Andrew Flintoff, the former England allrounder, picked himself up off the canvas to score a points victory on his boxing debut against the previously unbeaten American Richard Dawson in Manchester.
Flintoff has swapped the cricket square for the four-cornered ring, with his unlikely career move being filmed for a Sky TV documentary. He beat the count after being knocked to the canvas in the second round but his superior speed and work rate saw him awarded a narrow win by the judges.
Cheered on by his old international team-mate Darren Gough, Flintoff looked assured behind his jab but was extremely raw when going on the attack. However, after losing three-and-a-half stone during training, he has yet to decide whether he will fight again.
"I said at the start I knew I was starting at a novice level," Flintoff said. "You could see that, I am under no illusions and now I just want to take some time off. I want a rest, have a nice Christmas and not get up every day and go through what I have for the past five months. After Christmas I will decide what I will do next."
Flintoff's decision to step into the boxing ring has been criticised as a publicity stunt in some quarters, however. Frank Maloney, one of the most well-known promoters in British boxing, was dismissive of the bout and said Flintoff should not have been granted a licence by the British Boxing Board of Control.
"Last night was a joke," Maloney told The Telegraph. "The American looked like he was under orders. Once he'd knocked Flintoff down he backed off. All this does is deflect the attention from real boxers who have spent years in the gym and in the amateur ranks before developing careers in professional boxing.

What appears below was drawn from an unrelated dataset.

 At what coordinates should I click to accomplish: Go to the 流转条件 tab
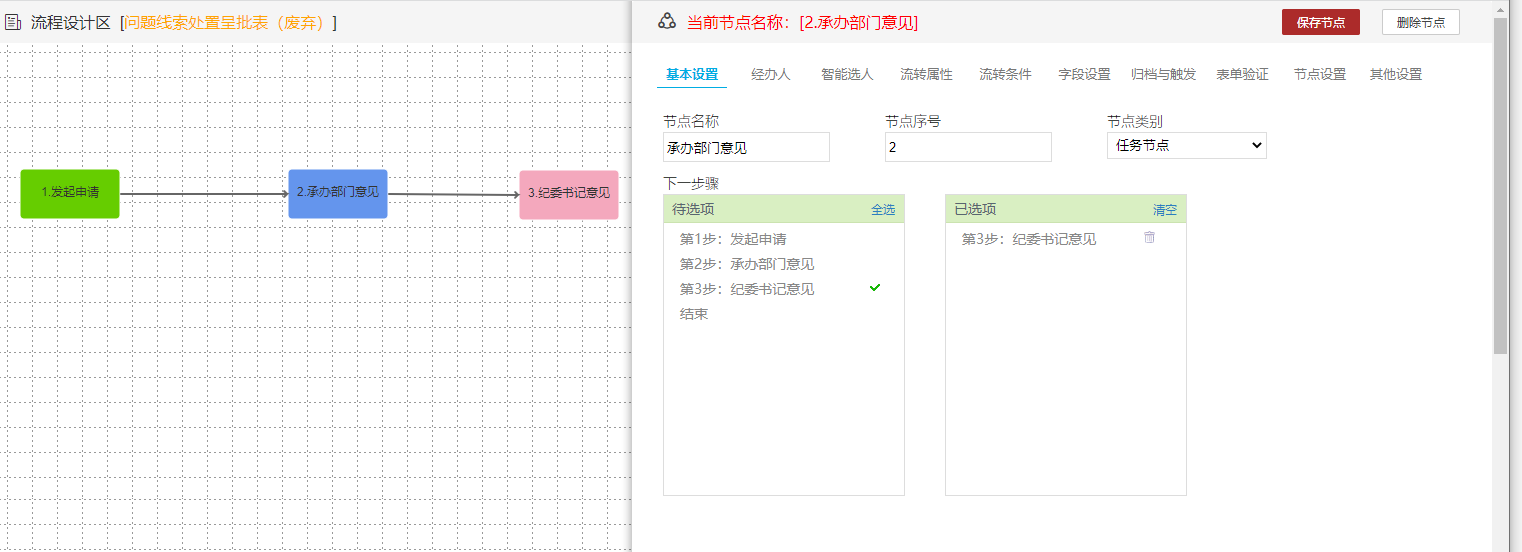[1005, 74]
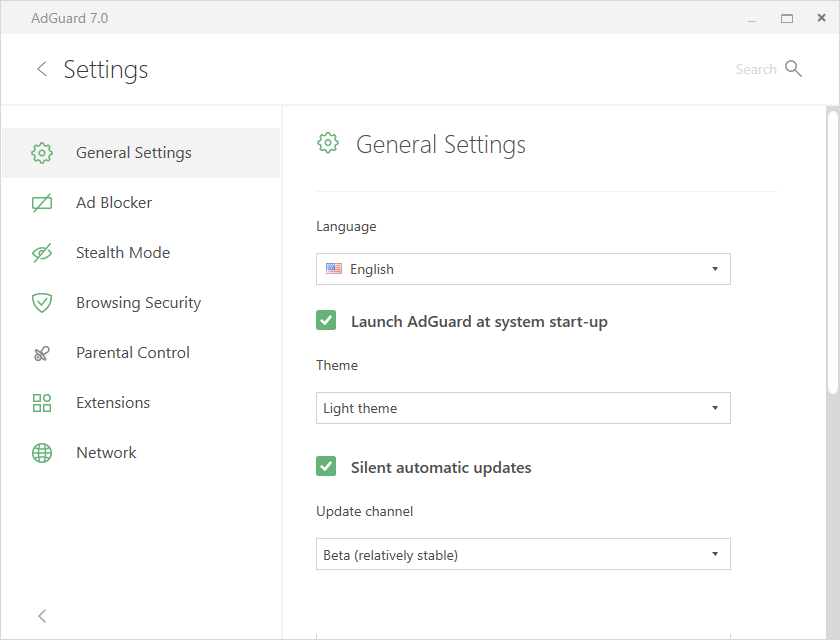Click the vertical scrollbar on the right
Screen dimensions: 840x640
pyautogui.click(x=833, y=250)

"It was like watching two powder-puff punchers, and clearly Flintoff has no chin. If the Boxing Board allow Flintoff to continue boxing, they should be questioned over it. It was a novelty, and just a circus."

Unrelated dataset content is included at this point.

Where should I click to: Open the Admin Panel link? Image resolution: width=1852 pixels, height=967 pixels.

In front of a spirited home crowd, Flintoff entered the MEN Arena wearing a Lancashire Lightning shirt to the sound of Oasis' "Roll With It". The 34-year-old made a bright start, using his jab to good effect before sending the crowd wild with a big right against a cautious Dawson. However, Flintoff was sent to his knees after catching a right hand early in the second round, but he recovered well to keep himself in the fight.
Flintoff took the fight to Dawson, who seemed content to play defence, and after Flintoff landed some decent shots in the final round, the former England captain was awarded a 39-38 victory.
"As a personal achievement, I think this is the best. I've had to work so hard," Flintoff said. "The crowd made a massive difference tonight. I'll appreciate I was sloppy at times, but it was a humbling moment."